> **Written request**
Copy out the lines below exactly as they appear.

> **Supplied records**

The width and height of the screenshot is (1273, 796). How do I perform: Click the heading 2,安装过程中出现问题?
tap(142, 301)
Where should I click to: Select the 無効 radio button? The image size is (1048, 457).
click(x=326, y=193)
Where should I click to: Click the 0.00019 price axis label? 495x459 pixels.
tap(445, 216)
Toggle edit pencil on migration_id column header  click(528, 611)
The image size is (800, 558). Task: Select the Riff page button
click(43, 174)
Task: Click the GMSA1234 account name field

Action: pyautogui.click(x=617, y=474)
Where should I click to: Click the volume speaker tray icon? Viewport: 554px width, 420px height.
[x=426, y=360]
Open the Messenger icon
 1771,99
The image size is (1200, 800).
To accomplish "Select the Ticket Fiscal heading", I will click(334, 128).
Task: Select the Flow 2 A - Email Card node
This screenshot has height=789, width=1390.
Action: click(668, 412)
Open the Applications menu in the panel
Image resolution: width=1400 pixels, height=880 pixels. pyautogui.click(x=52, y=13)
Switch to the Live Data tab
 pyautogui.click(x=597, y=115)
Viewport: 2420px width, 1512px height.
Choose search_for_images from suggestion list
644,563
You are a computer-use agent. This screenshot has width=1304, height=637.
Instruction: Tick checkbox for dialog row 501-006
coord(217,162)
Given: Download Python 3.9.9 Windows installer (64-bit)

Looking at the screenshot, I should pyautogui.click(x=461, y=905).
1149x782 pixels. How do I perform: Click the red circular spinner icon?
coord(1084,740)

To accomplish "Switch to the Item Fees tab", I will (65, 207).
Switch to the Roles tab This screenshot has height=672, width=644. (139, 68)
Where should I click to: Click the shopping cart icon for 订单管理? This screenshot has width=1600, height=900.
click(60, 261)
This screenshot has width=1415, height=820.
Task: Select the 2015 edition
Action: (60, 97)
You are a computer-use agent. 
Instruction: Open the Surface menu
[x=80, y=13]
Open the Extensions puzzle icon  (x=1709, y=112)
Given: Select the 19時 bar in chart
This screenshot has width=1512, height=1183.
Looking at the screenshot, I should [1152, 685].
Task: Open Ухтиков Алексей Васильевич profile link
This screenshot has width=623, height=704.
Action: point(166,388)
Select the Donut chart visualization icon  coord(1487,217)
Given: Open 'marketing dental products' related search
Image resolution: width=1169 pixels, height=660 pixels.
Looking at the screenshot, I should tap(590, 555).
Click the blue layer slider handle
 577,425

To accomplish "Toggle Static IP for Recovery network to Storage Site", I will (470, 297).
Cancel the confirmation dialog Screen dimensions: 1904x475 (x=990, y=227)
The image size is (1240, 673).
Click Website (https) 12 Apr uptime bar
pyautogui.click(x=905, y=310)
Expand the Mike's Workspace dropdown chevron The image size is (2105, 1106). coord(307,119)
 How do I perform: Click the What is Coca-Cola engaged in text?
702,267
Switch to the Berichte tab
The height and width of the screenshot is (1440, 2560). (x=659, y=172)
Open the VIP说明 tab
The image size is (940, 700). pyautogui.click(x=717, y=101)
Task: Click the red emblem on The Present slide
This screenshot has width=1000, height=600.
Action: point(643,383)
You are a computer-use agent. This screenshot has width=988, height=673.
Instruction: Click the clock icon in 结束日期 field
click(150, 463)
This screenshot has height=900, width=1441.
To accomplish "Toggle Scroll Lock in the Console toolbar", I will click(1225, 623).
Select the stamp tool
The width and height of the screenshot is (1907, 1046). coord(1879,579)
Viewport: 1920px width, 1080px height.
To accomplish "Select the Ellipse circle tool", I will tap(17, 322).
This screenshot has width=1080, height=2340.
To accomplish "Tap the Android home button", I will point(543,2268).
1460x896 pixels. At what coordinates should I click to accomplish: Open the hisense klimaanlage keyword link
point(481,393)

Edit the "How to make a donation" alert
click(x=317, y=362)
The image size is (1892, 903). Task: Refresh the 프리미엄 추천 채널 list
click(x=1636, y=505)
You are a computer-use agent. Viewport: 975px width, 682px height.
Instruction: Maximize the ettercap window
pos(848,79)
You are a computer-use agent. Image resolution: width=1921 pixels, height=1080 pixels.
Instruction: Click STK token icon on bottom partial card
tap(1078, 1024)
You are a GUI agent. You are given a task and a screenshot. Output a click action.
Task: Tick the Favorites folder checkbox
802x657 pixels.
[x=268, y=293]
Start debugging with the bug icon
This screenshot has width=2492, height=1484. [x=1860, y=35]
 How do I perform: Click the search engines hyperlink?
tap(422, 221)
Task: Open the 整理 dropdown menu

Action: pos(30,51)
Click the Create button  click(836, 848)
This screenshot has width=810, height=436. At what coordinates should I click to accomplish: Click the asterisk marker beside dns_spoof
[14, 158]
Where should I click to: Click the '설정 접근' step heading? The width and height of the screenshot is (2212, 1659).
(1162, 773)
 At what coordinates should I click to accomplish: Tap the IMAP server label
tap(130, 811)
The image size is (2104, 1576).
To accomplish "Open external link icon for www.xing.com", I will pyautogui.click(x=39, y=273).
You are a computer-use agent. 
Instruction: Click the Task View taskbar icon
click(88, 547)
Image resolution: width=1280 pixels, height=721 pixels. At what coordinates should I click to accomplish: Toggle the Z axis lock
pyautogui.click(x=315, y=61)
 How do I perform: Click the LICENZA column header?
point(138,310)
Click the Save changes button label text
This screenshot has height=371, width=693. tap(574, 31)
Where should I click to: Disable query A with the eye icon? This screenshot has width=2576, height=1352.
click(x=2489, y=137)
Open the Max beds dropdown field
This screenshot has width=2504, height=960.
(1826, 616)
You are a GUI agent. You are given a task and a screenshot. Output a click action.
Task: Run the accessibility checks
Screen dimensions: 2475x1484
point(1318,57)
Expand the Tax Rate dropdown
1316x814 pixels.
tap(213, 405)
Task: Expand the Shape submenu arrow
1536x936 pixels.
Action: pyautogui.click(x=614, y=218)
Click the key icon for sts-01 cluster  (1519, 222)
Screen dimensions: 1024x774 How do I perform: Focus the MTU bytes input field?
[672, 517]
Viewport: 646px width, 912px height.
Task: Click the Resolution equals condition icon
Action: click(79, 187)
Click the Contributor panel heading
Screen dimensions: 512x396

> **Correct output**
The width and height of the screenshot is (1273, 796). How do I perform: Click the heading 2,安装过程中出现问题?
tap(142, 301)
Where should I click to: Select the 無効 radio button? The image size is (1048, 457).
click(x=326, y=193)
Where should I click to: Click the 0.00019 price axis label? 495x459 pixels.
tap(445, 216)
Toggle edit pencil on migration_id column header  click(528, 611)
The image size is (800, 558). Task: Select the Riff page button
click(43, 174)
Task: Click the GMSA1234 account name field

Action: pyautogui.click(x=617, y=474)
Where should I click to: Click the volume speaker tray icon? Viewport: 554px width, 420px height.
[x=426, y=360]
Open the Messenger icon
 1771,99
The image size is (1200, 800).
To accomplish "Select the Ticket Fiscal heading", I will click(334, 128).
Task: Select the Flow 2 A - Email Card node
This screenshot has height=789, width=1390.
Action: click(668, 412)
Open the Applications menu in the panel
Image resolution: width=1400 pixels, height=880 pixels. pyautogui.click(x=52, y=13)
Switch to the Live Data tab
 pyautogui.click(x=597, y=115)
Viewport: 2420px width, 1512px height.
Choose search_for_images from suggestion list
644,563
You are a computer-use agent. This screenshot has width=1304, height=637.
Instruction: Tick checkbox for dialog row 501-006
coord(217,162)
Given: Download Python 3.9.9 Windows installer (64-bit)

Looking at the screenshot, I should pyautogui.click(x=461, y=905).
1149x782 pixels. How do I perform: Click the red circular spinner icon?
coord(1084,740)

To accomplish "Switch to the Item Fees tab", I will (65, 207).
Switch to the Roles tab This screenshot has height=672, width=644. (139, 68)
Where should I click to: Click the shopping cart icon for 订单管理? This screenshot has width=1600, height=900.
click(60, 261)
This screenshot has width=1415, height=820.
Task: Select the 2015 edition
Action: (60, 97)
You are a computer-use agent. 
Instruction: Open the Surface menu
[x=80, y=13]
Open the Extensions puzzle icon  (x=1709, y=112)
Given: Select the 19時 bar in chart
This screenshot has width=1512, height=1183.
Looking at the screenshot, I should [1152, 685].
Task: Open Ухтиков Алексей Васильевич profile link
This screenshot has width=623, height=704.
Action: point(166,388)
Select the Donut chart visualization icon  coord(1487,217)
Given: Open 'marketing dental products' related search
Image resolution: width=1169 pixels, height=660 pixels.
Looking at the screenshot, I should tap(590, 555).
Click the blue layer slider handle
 577,425

To accomplish "Toggle Static IP for Recovery network to Storage Site", I will (470, 297).
Cancel the confirmation dialog Screen dimensions: 1904x475 (x=990, y=227)
The image size is (1240, 673).
Click Website (https) 12 Apr uptime bar
pyautogui.click(x=905, y=310)
Expand the Mike's Workspace dropdown chevron The image size is (2105, 1106). coord(307,119)
 How do I perform: Click the What is Coca-Cola engaged in text?
702,267
Switch to the Berichte tab
The height and width of the screenshot is (1440, 2560). (x=659, y=172)
Open the VIP说明 tab
The image size is (940, 700). pyautogui.click(x=717, y=101)
Task: Click the red emblem on The Present slide
This screenshot has width=1000, height=600.
Action: point(643,383)
You are a computer-use agent. This screenshot has width=988, height=673.
Instruction: Click the clock icon in 结束日期 field
click(150, 463)
This screenshot has height=900, width=1441.
To accomplish "Toggle Scroll Lock in the Console toolbar", I will click(1225, 623).
Select the stamp tool
The width and height of the screenshot is (1907, 1046). coord(1879,579)
Viewport: 1920px width, 1080px height.
To accomplish "Select the Ellipse circle tool", I will tap(17, 322).
This screenshot has width=1080, height=2340.
To accomplish "Tap the Android home button", I will point(543,2268).
1460x896 pixels. At what coordinates should I click to accomplish: Open the hisense klimaanlage keyword link
point(481,393)

Edit the "How to make a donation" alert
click(x=317, y=362)
The image size is (1892, 903). Task: Refresh the 프리미엄 추천 채널 list
click(x=1636, y=505)
You are a computer-use agent. Viewport: 975px width, 682px height.
Instruction: Maximize the ettercap window
pos(848,79)
You are a computer-use agent. Image resolution: width=1921 pixels, height=1080 pixels.
Instruction: Click STK token icon on bottom partial card
tap(1078, 1024)
You are a GUI agent. You are given a task and a screenshot. Output a click action.
Task: Tick the Favorites folder checkbox
802x657 pixels.
[x=268, y=293]
Start debugging with the bug icon
This screenshot has width=2492, height=1484. [x=1860, y=35]
 How do I perform: Click the search engines hyperlink?
tap(422, 221)
Task: Open the 整理 dropdown menu

Action: pos(30,51)
Click the Create button  click(836, 848)
This screenshot has width=810, height=436. At what coordinates should I click to accomplish: Click the asterisk marker beside dns_spoof
[14, 158]
Where should I click to: Click the '설정 접근' step heading? The width and height of the screenshot is (2212, 1659).
(1162, 773)
 At what coordinates should I click to accomplish: Tap the IMAP server label
tap(130, 811)
The image size is (2104, 1576).
To accomplish "Open external link icon for www.xing.com", I will pyautogui.click(x=39, y=273).
You are a computer-use agent. 
Instruction: Click the Task View taskbar icon
click(88, 547)
Image resolution: width=1280 pixels, height=721 pixels. At what coordinates should I click to accomplish: Toggle the Z axis lock
pyautogui.click(x=315, y=61)
 How do I perform: Click the LICENZA column header?
point(138,310)
Click the Save changes button label text
This screenshot has height=371, width=693. tap(574, 31)
Where should I click to: Disable query A with the eye icon? This screenshot has width=2576, height=1352.
click(x=2489, y=137)
Open the Max beds dropdown field
This screenshot has width=2504, height=960.
(1826, 616)
You are a GUI agent. You are given a task and a screenshot. Output a click action.
Task: Run the accessibility checks
Screen dimensions: 2475x1484
point(1318,57)
Expand the Tax Rate dropdown
1316x814 pixels.
tap(213, 405)
Task: Expand the Shape submenu arrow
1536x936 pixels.
Action: pyautogui.click(x=614, y=218)
Click the key icon for sts-01 cluster  (1519, 222)
Screen dimensions: 1024x774 How do I perform: Focus the MTU bytes input field?
[672, 517]
Viewport: 646px width, 912px height.
Task: Click the Resolution equals condition icon
Action: click(79, 187)
Click the Contributor panel heading
Screen dimensions: 512x396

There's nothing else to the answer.